For instance, at its July 31 rate adjustment, Eximbank raised deposit rates by 0.1 percentage points for terms of 12 months and above, leaving shorter-term deposits largely unchanged. TPBank also increased rates by 0.1 percentage points across all tenors below 12 months, reflecting an effort to remain competitive in attracting deposits.
Market data as of August 8 show deposit rates for short-term tenors of one to three months ranging from 1.6 to 4.1 per cent per year, medium-term deposits of six to nine months at 2.9-5.25 per cent, and 12-month deposits at 3.7-5.6 per cent.
Saigonbank offered the highest 12-month savings rate at 5.6 per cent, followed closely by BVBank at 5.55 per cent, while NCB, Nam A Bank, BAC A BANK, and Vietbank each applied 5.5 per cent.
According to Bao Viet Securities, these adjustments came shortly after the State Bank of Vietnam (SBV) convened a meeting with commercial banks in early August, reaffirming its commitment to a flexible monetary policy and sustained liquidity support. The SBV urged banks to implement measures to reduce deposit rates to stabilise the money market and create space for lower lending rates.
“With inflation under control and exchange rate pressures moderate, the SBV is likely to maintain operating rates, deposit rates, and lending rates at relatively low levels. This is considered one of the key tools to stimulate credit demand and support economic growth,” the report noted.
MB Securities’ (MBS) latest report also echoed this view, highlighting that after a modest dip in June, deposit rates began edging up again in July. TPBank, VPBank, and Eximbank raised their deposit rates by 0.1-0.2 percentage points per year across maturities ranging from one to 36 months.
“The upward adjustment reflects an ongoing imbalance between credit growth and deposit mobilisation,” the report said. “By July 29, system-wide credit had expanded 9.8 per cent compared with the end of 2024 and 19.8 per cent on-year, according to the SBV.”
Therefore, MBS estimated that credit growth currently outpaces deposit growth by 1.3–1.5 times, creating pressure on private lenders to raise deposit rates to maintain funding stability.
MBS expects deposit rates to remain under pressure for the rest of 2025, particularly after the SBV granted banks additional credit room to meet the economy’s capital needs. At the same time, the central bank continues to urge institutions to implement synchronised measures aimed at lowering deposit rates, thereby creating scope for reduced lending rates.
Market analysts largely share this assessment. Dinh Duc Quang, managing director of the Currency Trading Division at UOB Vietnam, said that credit growth, which had already approached 10 per cent in the first half of the year, could expand by 18-20 per cent for the whole of 2025 under the current interest rate environment.
However, he noted that commercial banks’ capacity to further reduce VND deposit and lending rates in the remaining months is limited, as August deposit rates were only 0.2-0.4 percentage points lower than the same period in 2024, depending on tenor.

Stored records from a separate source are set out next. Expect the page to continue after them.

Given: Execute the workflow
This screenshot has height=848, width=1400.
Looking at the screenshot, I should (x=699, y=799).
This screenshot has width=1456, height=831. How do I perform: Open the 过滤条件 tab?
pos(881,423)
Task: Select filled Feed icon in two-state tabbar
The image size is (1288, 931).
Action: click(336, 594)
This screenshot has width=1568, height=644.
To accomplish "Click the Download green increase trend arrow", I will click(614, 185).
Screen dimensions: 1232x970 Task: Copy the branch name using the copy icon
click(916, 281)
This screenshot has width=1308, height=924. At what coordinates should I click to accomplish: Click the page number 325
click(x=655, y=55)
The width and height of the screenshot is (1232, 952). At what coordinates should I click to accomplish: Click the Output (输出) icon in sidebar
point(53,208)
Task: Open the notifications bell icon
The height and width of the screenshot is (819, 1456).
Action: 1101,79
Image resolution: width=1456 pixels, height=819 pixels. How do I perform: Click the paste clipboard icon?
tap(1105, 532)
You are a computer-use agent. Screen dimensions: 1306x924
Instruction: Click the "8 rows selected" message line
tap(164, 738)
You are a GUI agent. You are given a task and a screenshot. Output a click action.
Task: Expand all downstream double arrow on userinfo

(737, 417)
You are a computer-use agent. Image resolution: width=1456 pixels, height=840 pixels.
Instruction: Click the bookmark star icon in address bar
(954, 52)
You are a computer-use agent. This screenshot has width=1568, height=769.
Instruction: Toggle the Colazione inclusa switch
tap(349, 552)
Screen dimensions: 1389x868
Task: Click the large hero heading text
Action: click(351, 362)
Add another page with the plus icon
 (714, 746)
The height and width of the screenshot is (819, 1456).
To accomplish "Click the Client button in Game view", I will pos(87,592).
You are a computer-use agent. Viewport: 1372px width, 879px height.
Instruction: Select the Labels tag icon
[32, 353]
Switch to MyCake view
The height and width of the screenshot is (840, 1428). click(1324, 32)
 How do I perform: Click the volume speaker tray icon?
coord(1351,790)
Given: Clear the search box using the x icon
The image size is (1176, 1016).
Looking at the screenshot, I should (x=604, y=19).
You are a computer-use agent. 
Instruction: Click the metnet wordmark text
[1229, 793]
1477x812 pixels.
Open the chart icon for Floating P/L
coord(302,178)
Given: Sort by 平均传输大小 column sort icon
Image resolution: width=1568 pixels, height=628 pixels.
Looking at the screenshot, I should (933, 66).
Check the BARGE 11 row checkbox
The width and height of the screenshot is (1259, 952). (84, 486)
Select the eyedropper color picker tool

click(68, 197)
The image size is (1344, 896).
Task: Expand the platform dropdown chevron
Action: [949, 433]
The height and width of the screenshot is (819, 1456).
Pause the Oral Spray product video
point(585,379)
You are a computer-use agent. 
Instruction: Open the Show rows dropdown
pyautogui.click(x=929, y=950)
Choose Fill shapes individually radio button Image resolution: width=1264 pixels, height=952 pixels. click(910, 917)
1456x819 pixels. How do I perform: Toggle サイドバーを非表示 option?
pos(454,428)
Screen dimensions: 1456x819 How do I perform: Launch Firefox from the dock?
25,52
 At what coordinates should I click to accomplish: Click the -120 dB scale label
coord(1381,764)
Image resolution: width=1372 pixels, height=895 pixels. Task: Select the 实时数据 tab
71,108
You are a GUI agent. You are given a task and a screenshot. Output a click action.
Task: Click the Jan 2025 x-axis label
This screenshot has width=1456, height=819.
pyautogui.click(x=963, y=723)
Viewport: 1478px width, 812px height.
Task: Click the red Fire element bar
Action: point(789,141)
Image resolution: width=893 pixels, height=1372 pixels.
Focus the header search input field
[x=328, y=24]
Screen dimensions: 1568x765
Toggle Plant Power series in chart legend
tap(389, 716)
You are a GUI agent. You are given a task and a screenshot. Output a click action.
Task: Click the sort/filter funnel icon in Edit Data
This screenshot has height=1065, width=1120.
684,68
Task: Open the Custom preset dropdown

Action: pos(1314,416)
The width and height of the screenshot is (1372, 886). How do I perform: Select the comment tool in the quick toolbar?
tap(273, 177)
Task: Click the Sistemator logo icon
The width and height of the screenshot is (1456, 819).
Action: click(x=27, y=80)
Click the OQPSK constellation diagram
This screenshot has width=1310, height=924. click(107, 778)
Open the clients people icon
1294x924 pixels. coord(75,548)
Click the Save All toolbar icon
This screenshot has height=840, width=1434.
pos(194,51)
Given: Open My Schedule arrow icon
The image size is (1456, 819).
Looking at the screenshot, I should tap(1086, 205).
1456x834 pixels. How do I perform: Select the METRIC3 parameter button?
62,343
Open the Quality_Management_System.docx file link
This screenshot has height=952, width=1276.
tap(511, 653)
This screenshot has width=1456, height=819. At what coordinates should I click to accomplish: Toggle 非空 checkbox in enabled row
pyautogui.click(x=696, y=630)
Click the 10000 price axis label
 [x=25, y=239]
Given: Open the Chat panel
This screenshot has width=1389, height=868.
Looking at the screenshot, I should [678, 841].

“These levels remain broadly in line with international USD rates and recent USD/VND exchange rate developments,” Quang told VIR. He added that external conditions, such as modest tariff impacts and successful stock market upgrades attracting foreign capital, could potentially push VND rates down by 0.5-0.75 percentage points.
Nguyen Hoang Linh, head of Research at Vietcombank Fund Management, said that the scope for further interest rate cuts is narrow. “Given the divergence between credit growth and money supply growth, the room for commercial banks to continue reducing rates is limited, and any further cuts will largely depend on external factors,” he said.
Linh underlined the pivotal role of the SBV in balancing monetary objectives, noting that interest rates remain one of the most important tools in the central bank’s multi-objective policy. He added that sustaining low rates and stability also requires coordinated government efforts, including accelerated public investment, improvements to the investment climate, boosting exports, and market diversification.